Lucas Maciel
Me escuso de apontar os meios empregados pelo Soares para invocar o Demônio. Digo que o invocou, e é quanto basta. Acrescento ainda duas coisas: primeiro, que era uma sexta-feira escura, fria e silenciosa, e que o relógio apontava as três da madrugada. Segundo, que a palestra versava sobre um assunto específico – a vingança.
“Eu quero me vingar de todos os meus inimigos!”, disse Soares, com os olhos em chamas.
“O que me dará em troca?”, perguntou o Diabo.
“O que quiser: minha alma, ou seja lá o que for”.
“Pois bem, cobrarei meu próprio preço. Farei o que me pede. Você verá, ou melhor, você sepultará seus inimigos!”
E, ao dizer isso, sumiu, deixando atrás de si um rastro de fumaça e um cheiro repugnante de enxofre. Soares riu-se, satisfeito. É verdade que, quando lhe disseram que ele poderia fazer um pacto, teve lá as suas dúvidas. Ainda assim, aceitou fazer todo o procedimento, e, quando o bicho tinhoso lhe apareceu, não podia recuar. Era necessário ir até o fim. Afinal, ver os seus ofensores descerem à campa, rir sobre os corpos deles, atirar-lhes um último escarro – para tudo isso, bem que valia comprometer a sua alma. Ele daria a alma, mas ficaria com o resto: a casa, o dinheiro, a loja de ferragens, os filhos e a esposa. “A alma”, pensava, “é algo que só serve após a morte, e eu estou vivo”.
Esse arrazoado não era de todo um equívoco. O erro consistia somente em achar que o preço que pagaria seria a sua alma, coisa que, como ele supunha, só se usa quando não há mais nada para usar. O Diabo, entretanto, cobrou outro preço. Começou por acometer a família do Soares com uma doença pestilenta. Ele assistiu aos filhos e à mulher em completa agonia até a morte. A dor, já de si suficiente para atordoá-lo, foi seguida ainda por outras más notícias: a mesma peste que ceifou a vida de seus familiares levou à ruína o seu negócio, matando empregados e clientes. O governo mandou fechar as lojas e isolar as pessoas em suas casas. Uma epidemia assolou a cidade por três anos. Falido, enlouquecido e magoado com o destino, Soares passou a ganhar o pão trabalhando como coveiro, trabalho, aliás, muito agitado nos tempos da peste.

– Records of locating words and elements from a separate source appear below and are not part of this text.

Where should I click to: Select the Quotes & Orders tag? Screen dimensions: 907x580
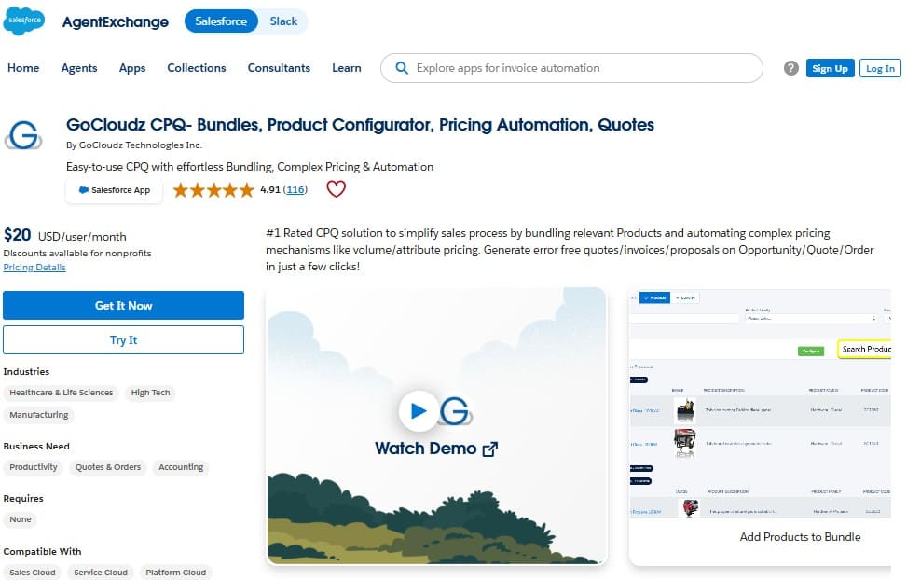click(108, 467)
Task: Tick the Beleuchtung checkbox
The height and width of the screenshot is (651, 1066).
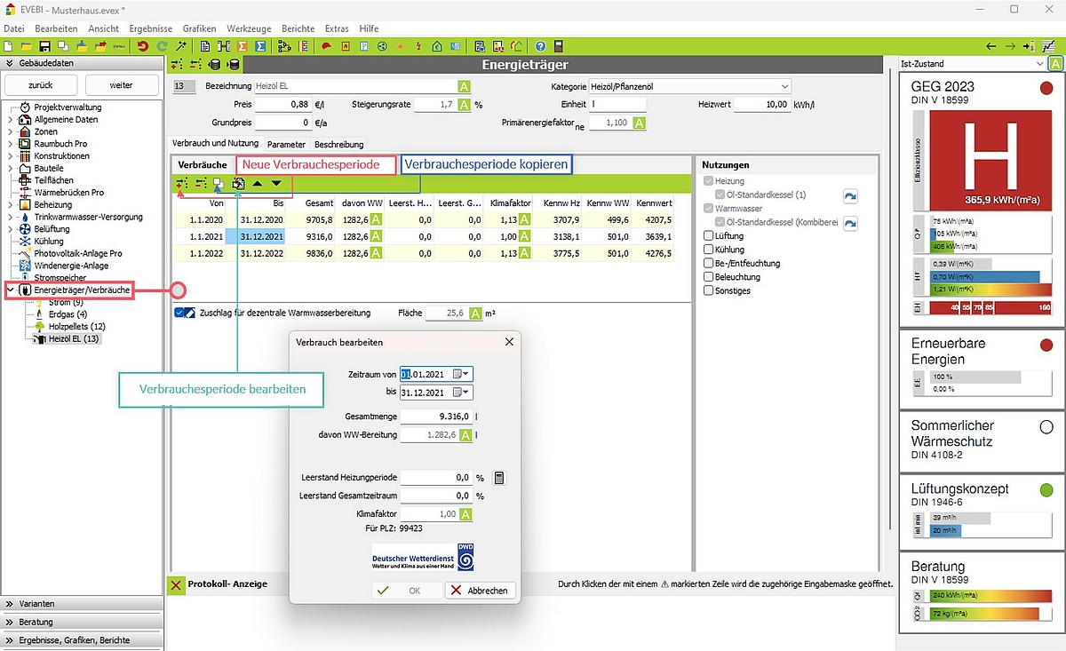Action: click(708, 277)
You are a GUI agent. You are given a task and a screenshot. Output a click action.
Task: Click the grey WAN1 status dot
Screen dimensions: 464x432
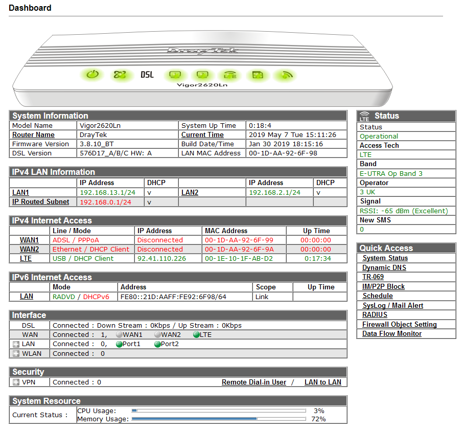(x=119, y=335)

Ele, que outrora fora robusto, de bigode grosso no rosto rechonchudo e avermelhado, estava agora ressequido, com os olhos amarelados e um sorriso de demente. Todos os dias, ao sulcar uma cova, cantava uma cantiga triste, um murmúrio que parecia vir de além-túmulo e emprestava ao enterro um aspecto ainda mais sombrio.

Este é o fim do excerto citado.